[Input Boundary: Start]

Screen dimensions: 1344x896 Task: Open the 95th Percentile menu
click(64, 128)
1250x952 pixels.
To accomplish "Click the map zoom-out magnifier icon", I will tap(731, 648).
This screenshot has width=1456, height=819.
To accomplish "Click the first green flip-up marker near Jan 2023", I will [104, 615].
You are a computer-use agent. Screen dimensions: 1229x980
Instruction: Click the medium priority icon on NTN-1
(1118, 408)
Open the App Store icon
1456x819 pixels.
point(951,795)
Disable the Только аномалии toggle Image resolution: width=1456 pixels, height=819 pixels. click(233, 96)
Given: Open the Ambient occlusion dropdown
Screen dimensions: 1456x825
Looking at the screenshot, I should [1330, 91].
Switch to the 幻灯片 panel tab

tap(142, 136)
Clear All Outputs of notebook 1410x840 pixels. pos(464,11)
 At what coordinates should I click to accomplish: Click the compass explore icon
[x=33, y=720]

[Input Boundary: End]

The task:
Retype the entries above exactly as they appear.

Response to this task:
Screen dimensions: 1344x896 Task: Open the 95th Percentile menu
click(64, 128)
1250x952 pixels.
To accomplish "Click the map zoom-out magnifier icon", I will tap(731, 648).
This screenshot has width=1456, height=819.
To accomplish "Click the first green flip-up marker near Jan 2023", I will [104, 615].
You are a computer-use agent. Screen dimensions: 1229x980
Instruction: Click the medium priority icon on NTN-1
(1118, 408)
Open the App Store icon
1456x819 pixels.
point(951,795)
Disable the Только аномалии toggle Image resolution: width=1456 pixels, height=819 pixels. click(233, 96)
Given: Open the Ambient occlusion dropdown
Screen dimensions: 1456x825
Looking at the screenshot, I should [1330, 91].
Switch to the 幻灯片 panel tab

tap(142, 136)
Clear All Outputs of notebook 1410x840 pixels. pos(464,11)
 At what coordinates should I click to accomplish: Click the compass explore icon
[x=33, y=720]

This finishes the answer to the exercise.